In contrast to the aforementioned D-Day, The Maintenance of Headway could be consumed in an afternoon. It’s the sixth novel (it’s a novella actually) by one of my favourite British writers; the bus driver who is Magnus Mills.
And this book is clearly autobiographical as it is something of an essay on the issues that face bus drivers in an unnamed city sporting an Arch and a Bejewelled Highway that must be Oxford Street. It has certain similarities to his earlier masterpiece (the Scheme for full employment – an allegory based, I think on Napoleon’s grand scheme of the same name). Similar, but totally different, and, I think, less allegorical. It has no real beginning, middle and end. It has no plot to mention but it is a delightful and whimsical take on the little things that drive people’s day-to-day existences in whatever line of employment they find themselves.

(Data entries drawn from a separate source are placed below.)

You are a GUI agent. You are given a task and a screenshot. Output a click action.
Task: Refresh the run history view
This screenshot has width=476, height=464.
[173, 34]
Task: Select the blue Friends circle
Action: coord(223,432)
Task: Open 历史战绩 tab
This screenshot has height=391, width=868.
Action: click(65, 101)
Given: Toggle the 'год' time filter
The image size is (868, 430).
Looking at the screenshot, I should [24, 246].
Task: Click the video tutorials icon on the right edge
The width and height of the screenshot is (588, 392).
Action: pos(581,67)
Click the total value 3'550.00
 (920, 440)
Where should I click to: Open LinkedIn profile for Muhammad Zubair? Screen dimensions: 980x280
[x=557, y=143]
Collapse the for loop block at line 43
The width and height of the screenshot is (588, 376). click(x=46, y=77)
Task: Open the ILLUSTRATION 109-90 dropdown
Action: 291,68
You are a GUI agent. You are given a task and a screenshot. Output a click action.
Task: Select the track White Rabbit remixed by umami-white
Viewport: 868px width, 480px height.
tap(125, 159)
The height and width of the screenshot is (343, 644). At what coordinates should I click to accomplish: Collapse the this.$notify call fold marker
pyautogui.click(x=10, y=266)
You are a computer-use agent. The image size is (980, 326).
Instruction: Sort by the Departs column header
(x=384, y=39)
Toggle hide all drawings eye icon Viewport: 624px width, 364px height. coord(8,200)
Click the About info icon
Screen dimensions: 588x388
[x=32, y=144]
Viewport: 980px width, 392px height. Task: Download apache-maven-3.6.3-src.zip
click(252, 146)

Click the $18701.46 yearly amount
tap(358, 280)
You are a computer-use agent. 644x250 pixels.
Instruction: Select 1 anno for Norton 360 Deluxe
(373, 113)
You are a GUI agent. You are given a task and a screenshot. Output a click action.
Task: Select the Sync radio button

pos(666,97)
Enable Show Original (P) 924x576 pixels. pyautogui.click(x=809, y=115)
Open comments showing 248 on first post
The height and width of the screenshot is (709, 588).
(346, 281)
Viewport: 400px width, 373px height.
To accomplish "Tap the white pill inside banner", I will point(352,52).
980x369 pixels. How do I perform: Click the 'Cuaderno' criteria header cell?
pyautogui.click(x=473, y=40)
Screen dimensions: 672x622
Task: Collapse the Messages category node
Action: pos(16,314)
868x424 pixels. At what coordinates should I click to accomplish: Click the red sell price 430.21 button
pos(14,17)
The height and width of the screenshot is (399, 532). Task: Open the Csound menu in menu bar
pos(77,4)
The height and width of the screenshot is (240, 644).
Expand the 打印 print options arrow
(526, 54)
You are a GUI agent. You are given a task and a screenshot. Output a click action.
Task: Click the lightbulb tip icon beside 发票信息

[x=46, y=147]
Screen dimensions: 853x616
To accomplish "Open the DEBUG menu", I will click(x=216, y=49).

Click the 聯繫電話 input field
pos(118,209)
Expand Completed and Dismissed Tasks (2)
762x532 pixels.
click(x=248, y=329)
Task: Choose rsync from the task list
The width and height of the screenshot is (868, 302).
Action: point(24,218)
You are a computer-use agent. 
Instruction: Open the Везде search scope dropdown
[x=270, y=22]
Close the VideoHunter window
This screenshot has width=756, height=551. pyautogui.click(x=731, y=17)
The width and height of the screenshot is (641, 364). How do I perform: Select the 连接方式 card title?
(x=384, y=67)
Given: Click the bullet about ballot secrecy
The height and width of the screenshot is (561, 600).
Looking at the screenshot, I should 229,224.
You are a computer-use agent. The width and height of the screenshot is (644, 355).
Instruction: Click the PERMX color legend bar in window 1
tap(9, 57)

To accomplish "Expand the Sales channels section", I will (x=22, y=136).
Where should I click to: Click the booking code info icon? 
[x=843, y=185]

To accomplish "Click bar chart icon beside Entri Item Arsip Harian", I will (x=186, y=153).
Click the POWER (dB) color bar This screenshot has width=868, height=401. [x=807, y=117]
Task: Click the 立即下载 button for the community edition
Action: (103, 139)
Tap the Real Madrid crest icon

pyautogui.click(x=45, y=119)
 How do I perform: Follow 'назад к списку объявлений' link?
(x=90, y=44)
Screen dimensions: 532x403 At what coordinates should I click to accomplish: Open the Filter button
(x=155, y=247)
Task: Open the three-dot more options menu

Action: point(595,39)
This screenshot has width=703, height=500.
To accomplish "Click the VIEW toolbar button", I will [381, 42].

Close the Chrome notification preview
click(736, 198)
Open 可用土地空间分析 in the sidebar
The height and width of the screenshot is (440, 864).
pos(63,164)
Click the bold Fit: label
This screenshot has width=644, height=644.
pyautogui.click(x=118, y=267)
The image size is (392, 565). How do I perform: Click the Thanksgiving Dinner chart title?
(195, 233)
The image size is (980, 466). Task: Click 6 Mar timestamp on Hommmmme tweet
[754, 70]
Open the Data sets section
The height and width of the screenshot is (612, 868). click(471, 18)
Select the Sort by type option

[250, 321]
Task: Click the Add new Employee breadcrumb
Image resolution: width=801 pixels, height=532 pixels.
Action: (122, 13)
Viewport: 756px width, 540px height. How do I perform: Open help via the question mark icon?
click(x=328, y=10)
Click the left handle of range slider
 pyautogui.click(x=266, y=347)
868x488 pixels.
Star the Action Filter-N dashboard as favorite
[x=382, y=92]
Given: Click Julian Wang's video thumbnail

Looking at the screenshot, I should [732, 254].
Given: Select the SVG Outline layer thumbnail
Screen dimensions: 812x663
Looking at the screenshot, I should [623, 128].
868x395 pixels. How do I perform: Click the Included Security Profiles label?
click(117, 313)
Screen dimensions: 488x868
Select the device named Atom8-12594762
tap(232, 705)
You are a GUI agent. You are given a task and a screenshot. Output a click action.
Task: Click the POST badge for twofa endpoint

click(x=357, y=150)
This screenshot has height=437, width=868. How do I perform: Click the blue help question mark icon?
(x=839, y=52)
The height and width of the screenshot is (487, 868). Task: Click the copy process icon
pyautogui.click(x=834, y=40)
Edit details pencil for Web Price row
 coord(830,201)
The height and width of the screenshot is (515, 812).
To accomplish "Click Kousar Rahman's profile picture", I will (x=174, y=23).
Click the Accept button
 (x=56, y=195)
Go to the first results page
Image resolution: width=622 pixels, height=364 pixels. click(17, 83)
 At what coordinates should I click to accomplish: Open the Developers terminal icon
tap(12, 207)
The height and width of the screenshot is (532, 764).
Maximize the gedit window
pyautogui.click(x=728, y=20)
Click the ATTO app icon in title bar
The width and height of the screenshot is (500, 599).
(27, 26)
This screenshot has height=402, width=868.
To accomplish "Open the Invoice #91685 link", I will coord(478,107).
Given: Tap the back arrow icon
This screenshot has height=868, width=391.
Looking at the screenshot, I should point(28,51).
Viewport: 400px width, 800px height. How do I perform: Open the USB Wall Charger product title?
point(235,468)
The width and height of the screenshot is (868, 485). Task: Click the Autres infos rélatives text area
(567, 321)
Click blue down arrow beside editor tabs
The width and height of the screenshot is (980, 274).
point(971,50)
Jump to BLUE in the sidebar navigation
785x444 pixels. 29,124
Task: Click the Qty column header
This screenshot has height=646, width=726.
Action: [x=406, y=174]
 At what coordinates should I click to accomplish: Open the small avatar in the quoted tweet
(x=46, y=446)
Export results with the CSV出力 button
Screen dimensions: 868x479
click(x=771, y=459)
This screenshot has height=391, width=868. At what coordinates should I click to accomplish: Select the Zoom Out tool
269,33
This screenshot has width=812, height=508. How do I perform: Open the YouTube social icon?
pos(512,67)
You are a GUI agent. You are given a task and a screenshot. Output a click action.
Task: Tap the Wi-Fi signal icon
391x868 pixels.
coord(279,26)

Spats, cliques, politics all brew up as the depot’s drivers face up the inspectors in a class ridden micro ecosystem.
The mantra that bus drivers should be ‘driven’ by “the maintenance of headway” challenges individuals on a daily basis. The ultimate goal of every driver is to finish his (or her) shift a few minutes early and keep moving throughout their day. The inspectors are driven barmy by early running buses even though the population at large continue to arrive at bus stops early fully expecting their buses to arrive late.
Mills gentle humour is punctuated by the odd outburst of totally unexpected foul language by one of the more aggressive and anti-establishment drivers which makes for laugh out loud moments.
Magnus Mills is a national treasure. Take this book to your heart. A stunning return to form after his weakest outing to date (Explorers of the New Century). Read it as a companion piece to The Scheme for Full employment then delve into his back catalogue. I promise you much joy.